Erklärung des SPD-Parteirates zum Irak-Konflikt

1. Der SPD-Parteirat ist besorgt über die Gefahr eines Krieges gegen den Irak. Er ruft dazu auf, alles Menschenmögliche zu unternehmen, die Abrüstung des Irak entsprechend den Resolutionen des Sicherheitsrats der Vereinten Nationen mit friedlichen Mitteln zu erreichen.

Der SPD-Parteirat unterstützt daher einhellig die Politik der Bundesregierung, unter Ausschöpfung aller politischen und diplomatischen Mittel den Irak-Konflikt zu lösen. An einer möglichen militärischen Aktion gegen den Irak wird sich Deutschland nicht beteiligen, weil wir ein solches Vorgehen für falsch halten. Diese Grundhaltung wird in den Erklärungen und im Abstimmungsverhalten Deutschlands in den internationalen Institutionen zum Ausdruck kommen.

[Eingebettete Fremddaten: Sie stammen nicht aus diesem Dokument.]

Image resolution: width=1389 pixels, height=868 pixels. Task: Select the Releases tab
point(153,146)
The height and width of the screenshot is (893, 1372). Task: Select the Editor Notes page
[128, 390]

Der SPD-Parteirat ist auch besorgt über die andauernde politische, nationale und religiöse Unterdrückung im Irak und unterstützt alle Bestrebungen, mit friedlichen Mitteln Veränderungen in Richtung auf Achtung der Menschenrechte, auf ethnischen und weltanschaulichen Pluralismus und Demokratie zu fördern.

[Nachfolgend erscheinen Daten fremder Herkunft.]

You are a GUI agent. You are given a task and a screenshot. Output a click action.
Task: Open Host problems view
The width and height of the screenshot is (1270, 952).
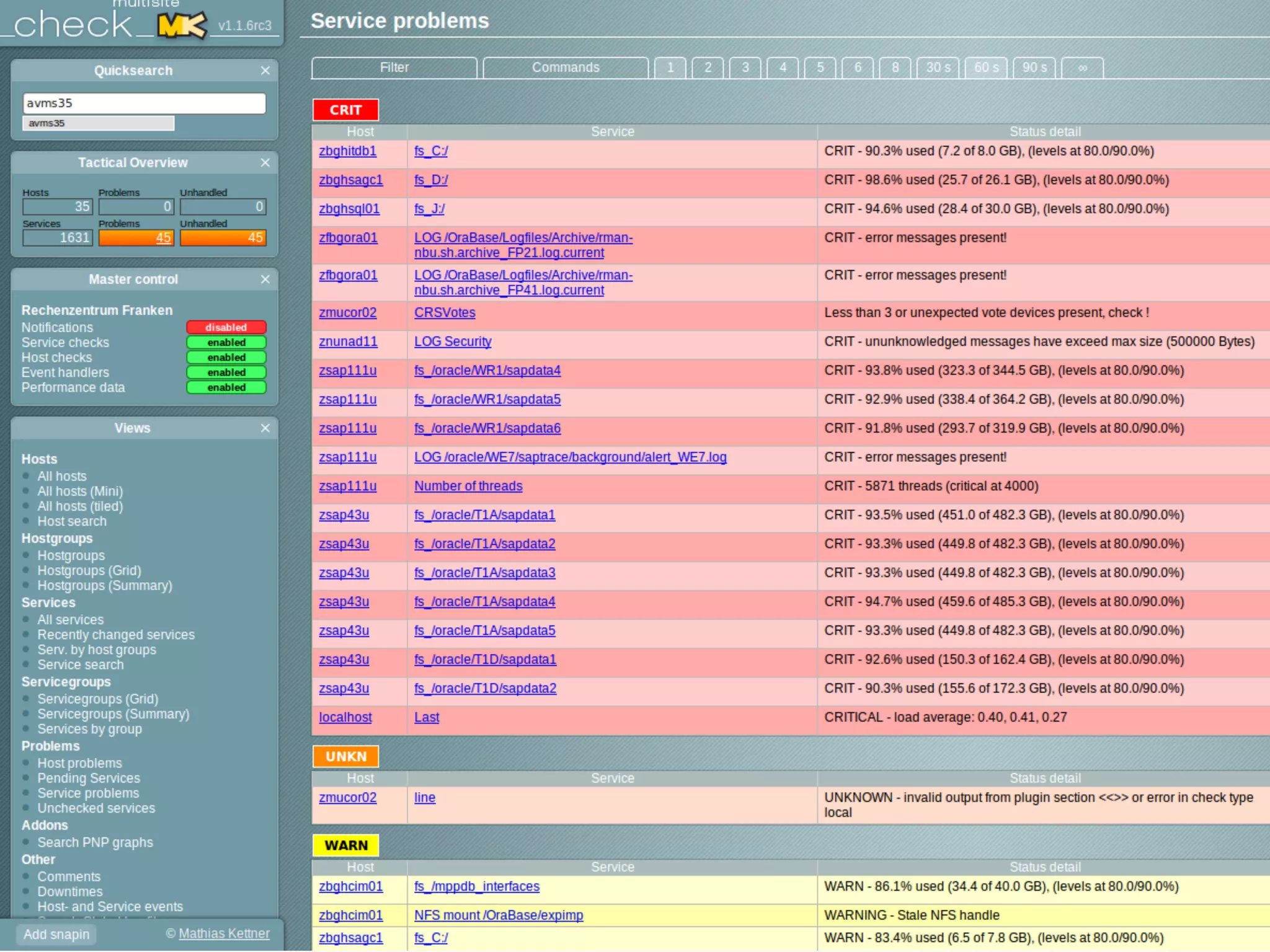point(79,764)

Von der Oppositionspartei CDU/CSU erwarten wir, dass sie in dieser existenziellen Frage endlich eine klare Position bezieht, die sich nicht auf Treueschwüre und Bereitschaftserklärungen zur Kriegsbeteiligung beschränkt.

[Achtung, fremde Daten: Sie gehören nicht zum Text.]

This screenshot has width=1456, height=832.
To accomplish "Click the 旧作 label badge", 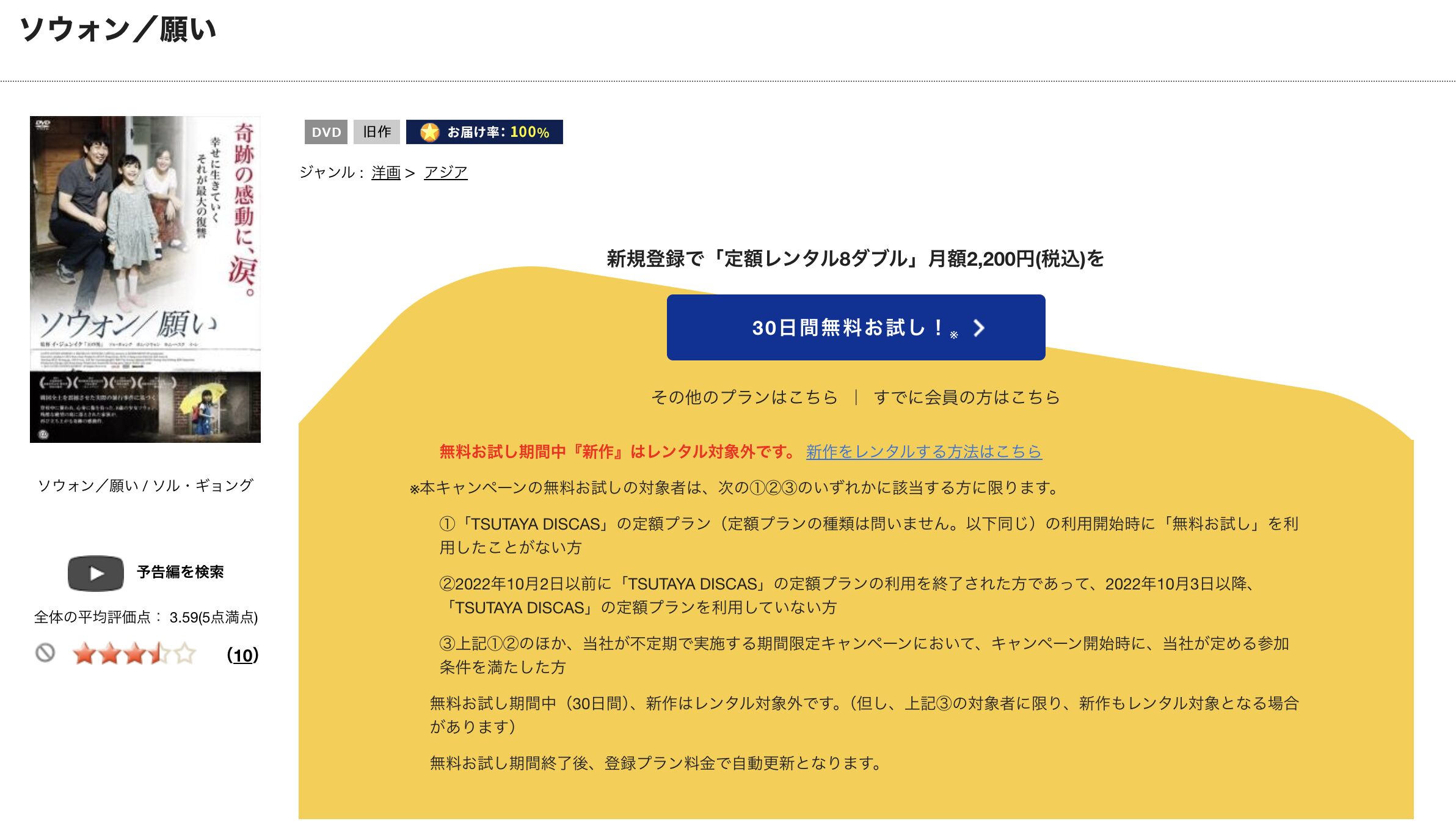I will pyautogui.click(x=376, y=132).
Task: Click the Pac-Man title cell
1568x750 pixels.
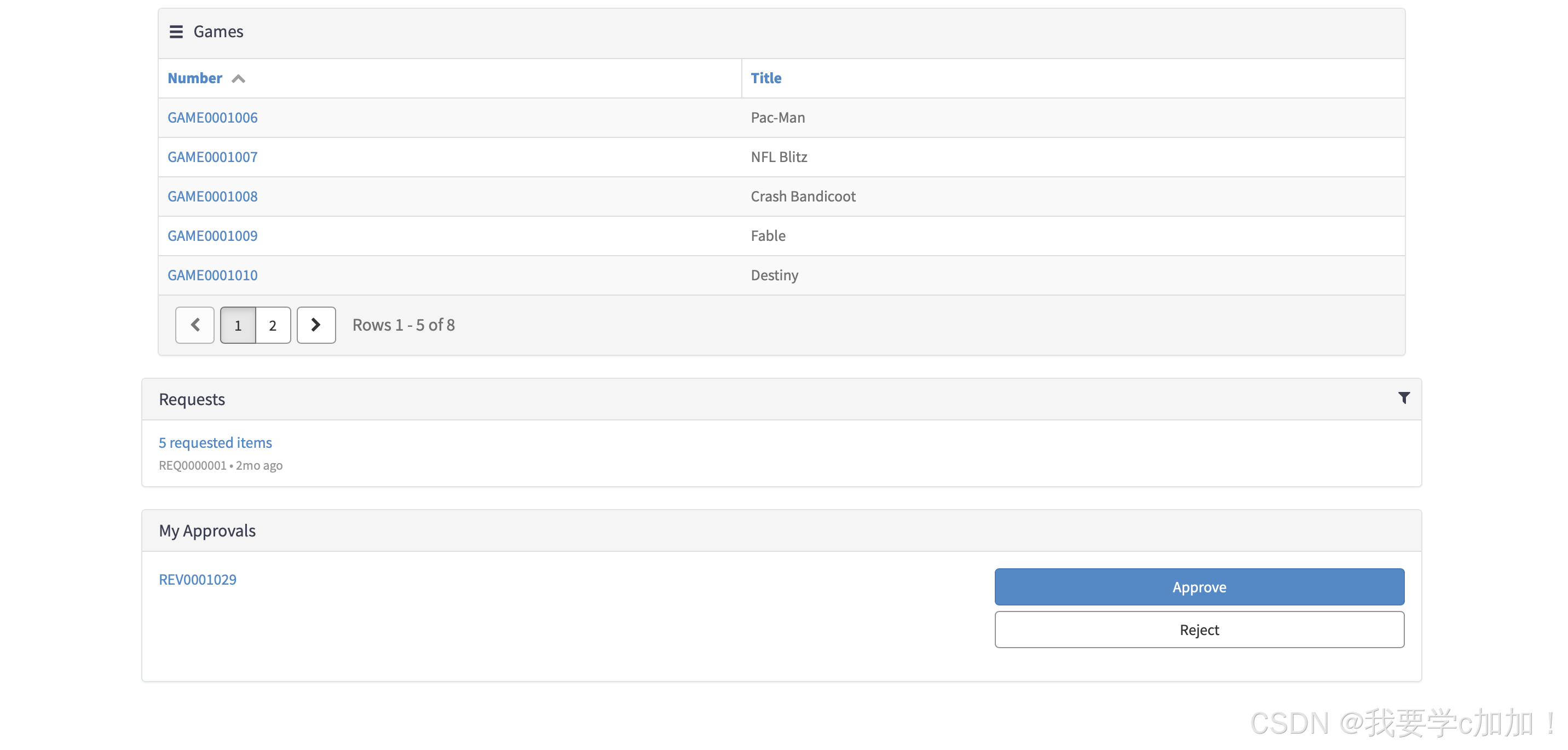Action: point(777,118)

2. Die Lösung der Irak-Krise muss auf der Basis des Völkerrechts erfolgen. So sehr die SPD von der Notwendigkeit überzeugt ist, dass entsprechend den UNO-Resolutionen seit dem Golfkrieg von 1991 alle potentiellen Massenvernichtungswaffen und verbotene Trägermittel im Irak beseitigt werden müssen, so sehr ist sie davon überzeugt, dass ein Krieg kein geeignetes Mittel ist, den Irak abzurüsten und Sicherheit und Stabilität in die Region des Nahen Ostens zu bringen.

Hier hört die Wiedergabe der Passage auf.